Example 5: (set operations) let S= {0, 1, 2, …, 7}, A= {0, 2, 6}, B= {1, 2} and C= {0, 6}. Find A ∩ B, A U B, B ∩ C, A ˋ. A ∩ B = {2} A U B = {0, 1, 2, 6} B ∩ C= Ø A ˋ = {1, 3, 4, 5, 7}
Some important results related to the set operation: A ∩ Ø = Ø. A U Ø = A. A ∩ A ˊ = Ø. A U A ˊ = S. S ˊ = Ø. Ø ˊ = S. (A ˊ ) ˊ = A. (A ∩ B) ˊ = A ˊ U B ˊ (A U B) ˊ = A ˊ ∩ B ˊ
Probability functions Want to assign a probability to an experiment's outcome (and in general to events). Let A be an event defined on sample space S P(A) denoted the probability of A occurring P is the probability function Definition 5: The probability of an event A is the sum of the weights of all sample points in A. Such that Axiom 1: 0 ≤ P(A) ≤ 1,
Axiom 2: P(S)= 1 and P(Ø) = 0, Axiom 3: if A, B, C, …. Is a sequence of mutually exclusive events then P(A U B U C U …)= P(A) + P(B) + P(C)+ …. Example 6: A coin is tossed twice. What is the probability that at least one head occurs?
Solution : The sample space is S= {HH, HT, TT, TH} Let A be the event that at least a head occurs.
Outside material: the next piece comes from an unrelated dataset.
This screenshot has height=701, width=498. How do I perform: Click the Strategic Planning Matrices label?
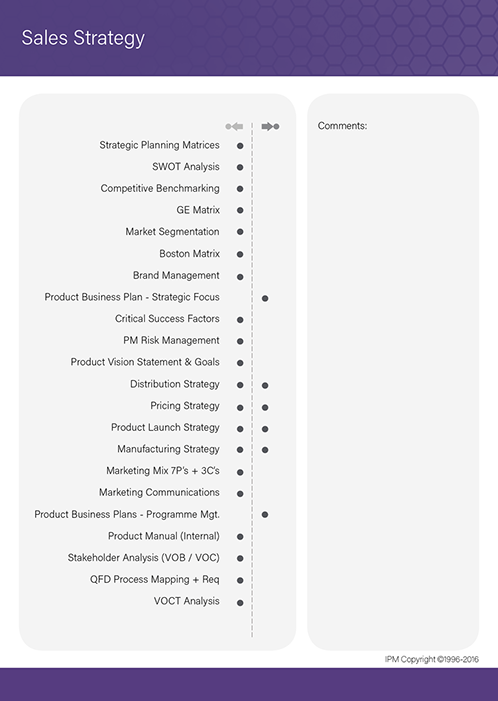pos(160,145)
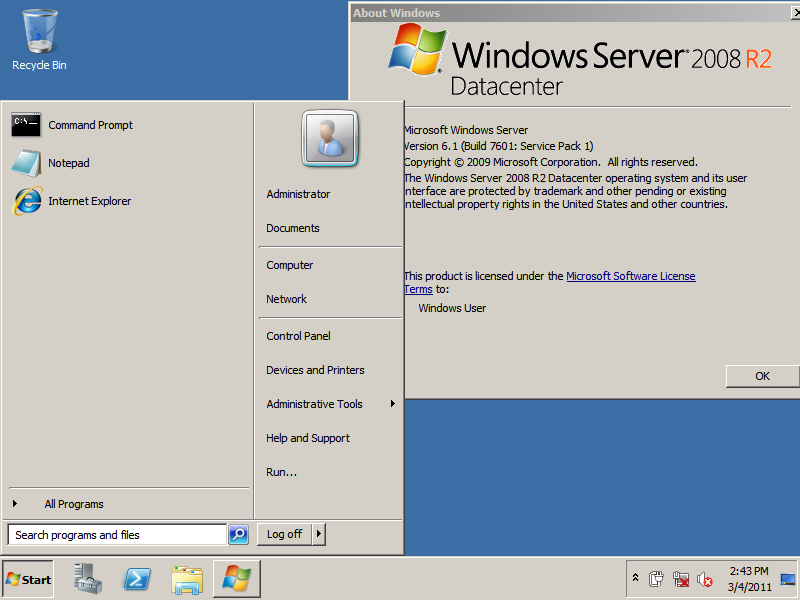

If we assume the coin is balanced all outcomes would be equally likely to occur, therefore The probability for any element to occur is ¼ And P(A)= ¾.
Theorem 1: If an experiment can result in any one of N different equally likely outcomes, and if exactly n of these outcomes correspond to event A, then the probability of event A is P(A)= n/N
Example 7: Consider the experiment of tossing a die. What is the probability that we get an even number? Solution: The sample space is S= {1, 2, 3, 4, 5, 6} Let A be the event that we get an even # A={2,4,6}, because the outcomes all equally likely to happened, so we will be able to apply the previous theorem. N = 6, n= 3 therefore P(A) = 3/6=1/2.
Additive Rules Theorem 2: If A and B are two events, then P(A U B)= P(A) +P(B) – P(A ∩ B). Result 1: If A and B are mutually exclusive, then P(A U B)= P(A) +P(B) If A ₁, A ₂, A ₃, … A is a partition of sample space S then P(A ₁ U A ₂ U A ₃ U … U A )= P(A ₁ ) + P(A ₂ )+ P(A ₃ ) + … +P(A)=P(s)=1.
Theorem 3: If A and A ˊ are complementary events then P(A)+ P(A ˊ )= 1. Example 8: What is the probability of getting a total of 7 or 11 when a pair of fair dice are tossed?